- Data section:
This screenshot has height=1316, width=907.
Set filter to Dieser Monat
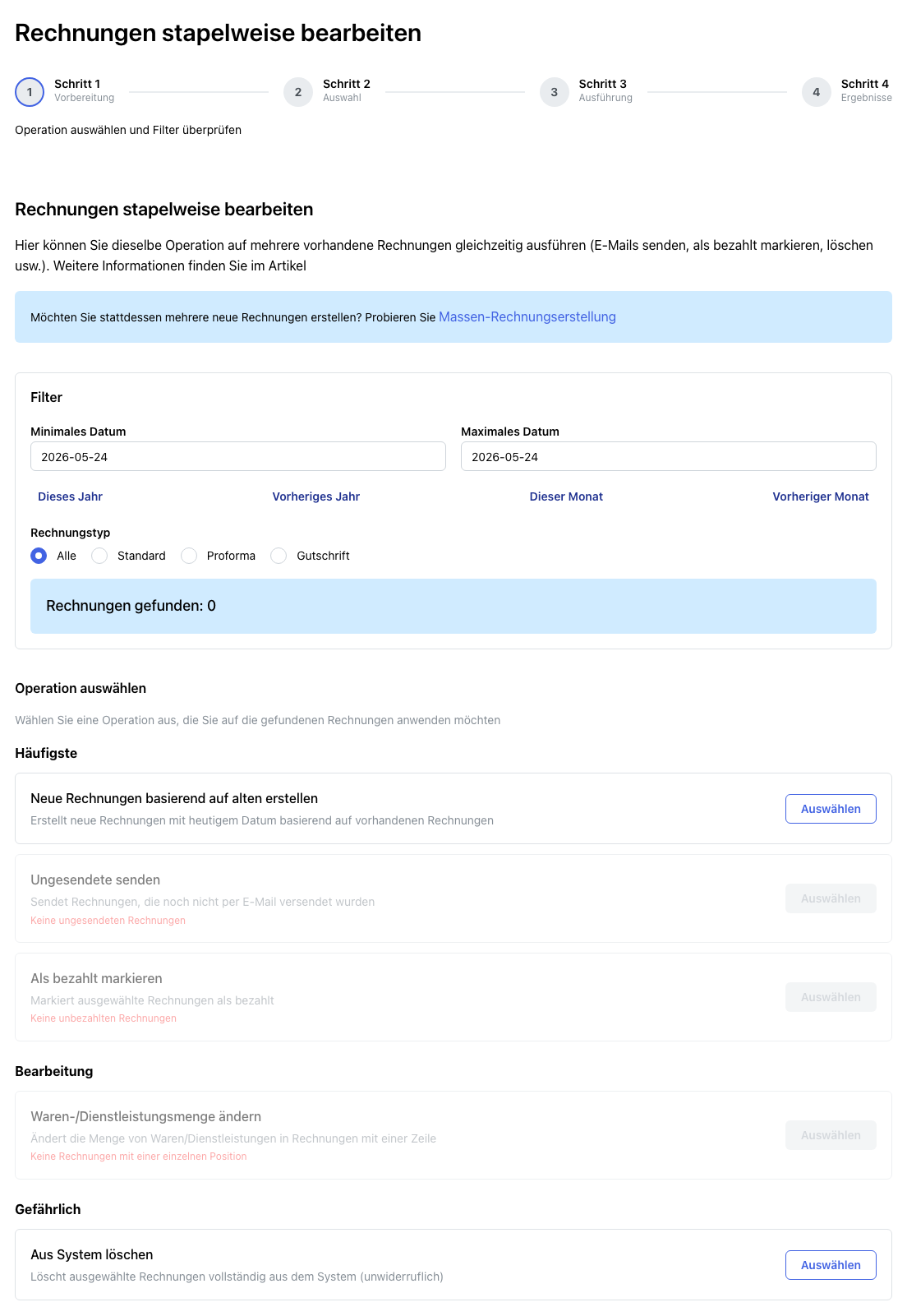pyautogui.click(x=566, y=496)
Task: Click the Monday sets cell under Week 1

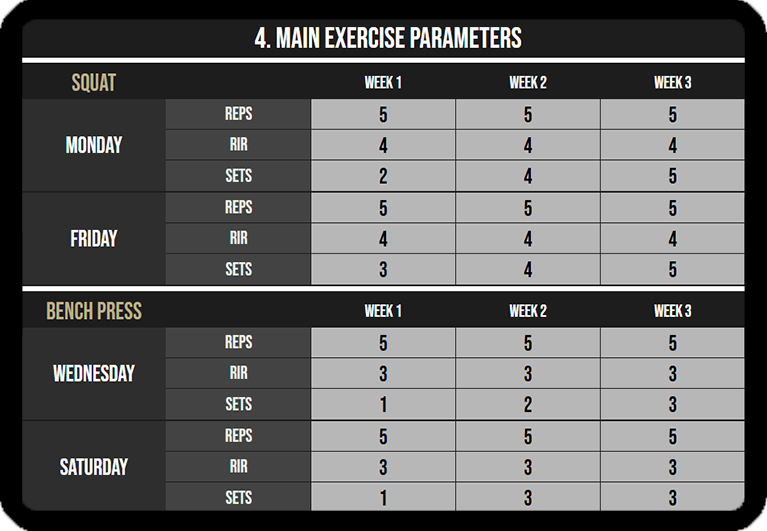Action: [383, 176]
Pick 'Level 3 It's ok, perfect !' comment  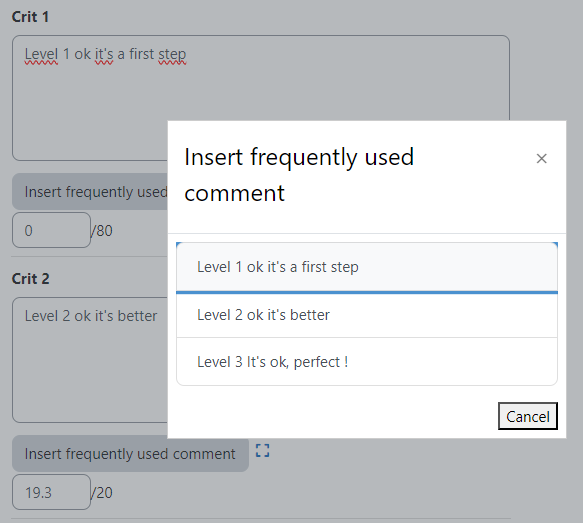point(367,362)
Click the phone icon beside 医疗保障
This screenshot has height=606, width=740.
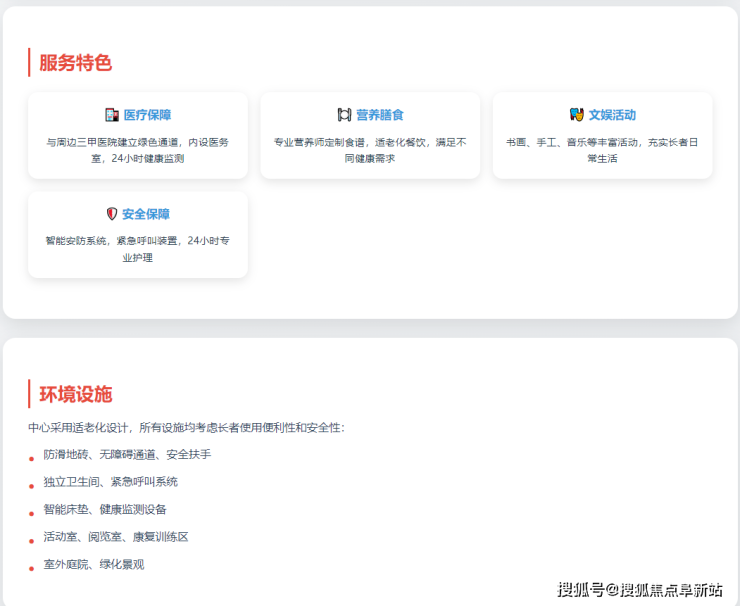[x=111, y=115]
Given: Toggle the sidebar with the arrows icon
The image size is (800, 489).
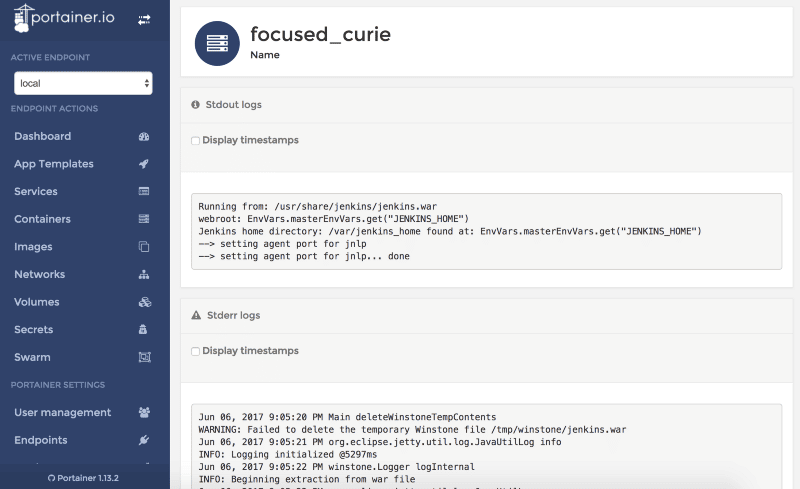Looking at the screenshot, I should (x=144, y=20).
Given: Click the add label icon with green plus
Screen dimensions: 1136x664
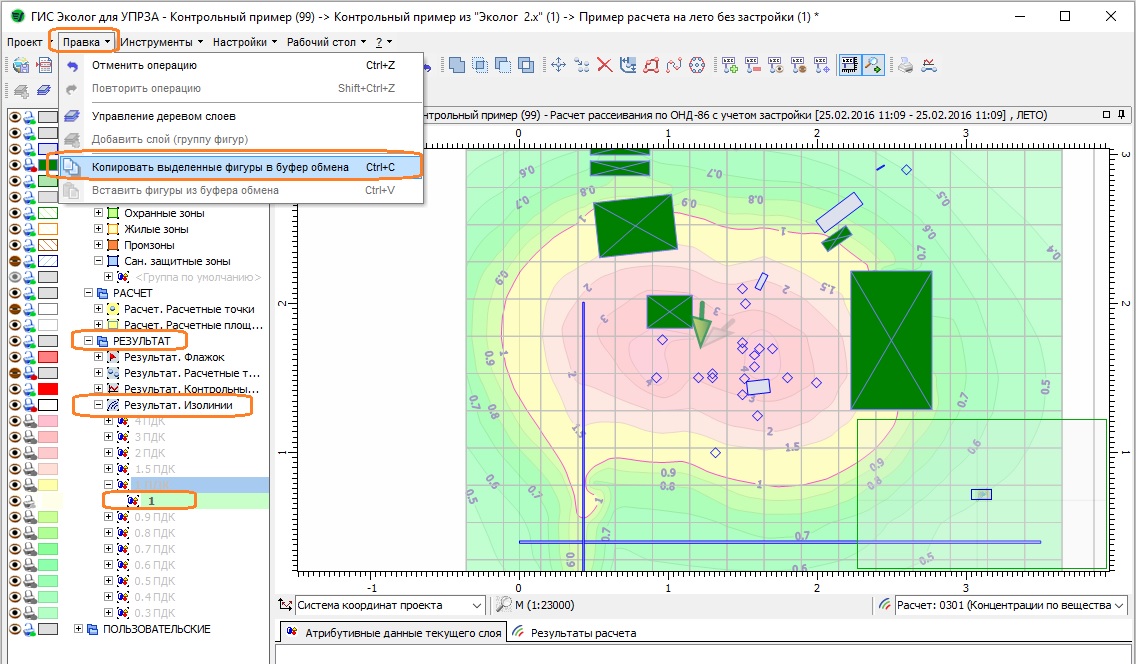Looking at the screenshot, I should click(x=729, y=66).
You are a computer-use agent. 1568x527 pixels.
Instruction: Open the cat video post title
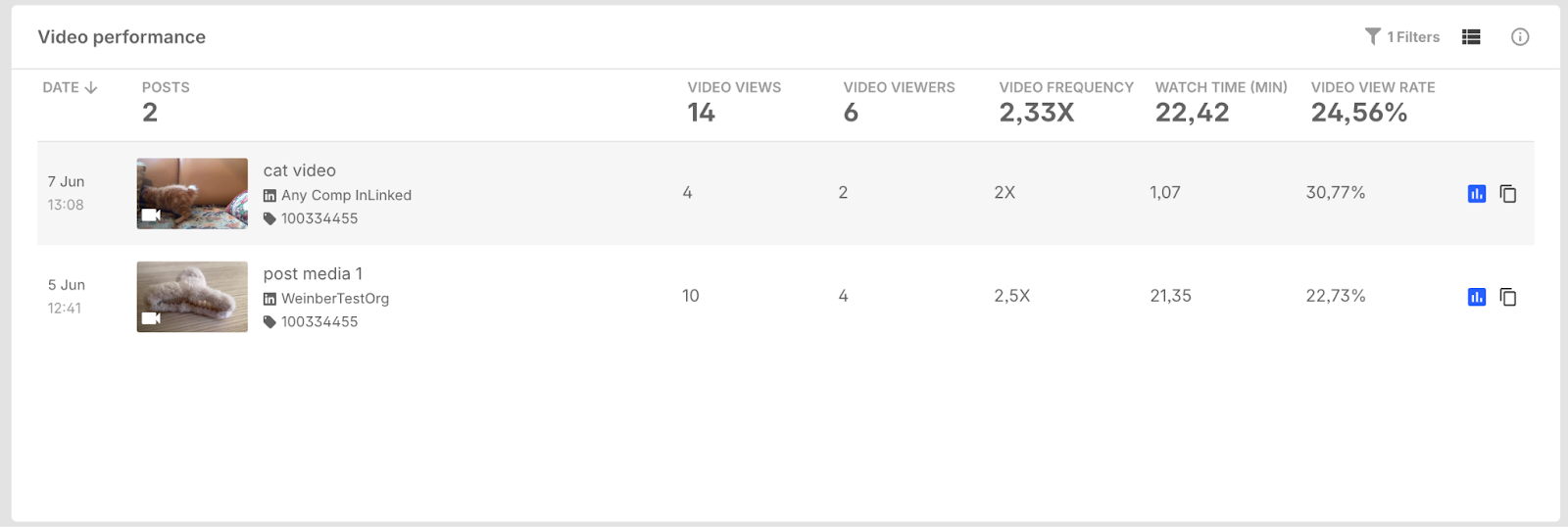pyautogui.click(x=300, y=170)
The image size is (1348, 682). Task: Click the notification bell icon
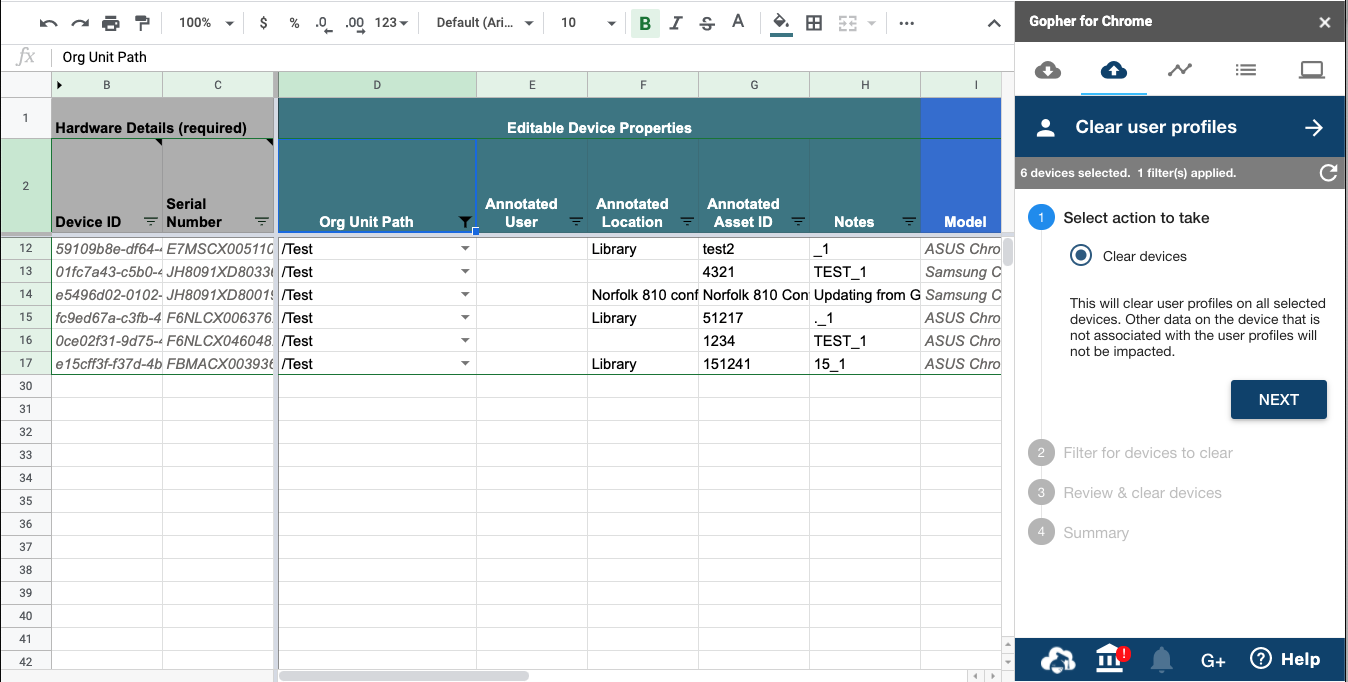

- Task item:
Look through the entries above, find each line containing "Given", and copy it.

- Task output:
Given: Toggle the sidebar with the arrows icon
Given: Click the add label icon with green plus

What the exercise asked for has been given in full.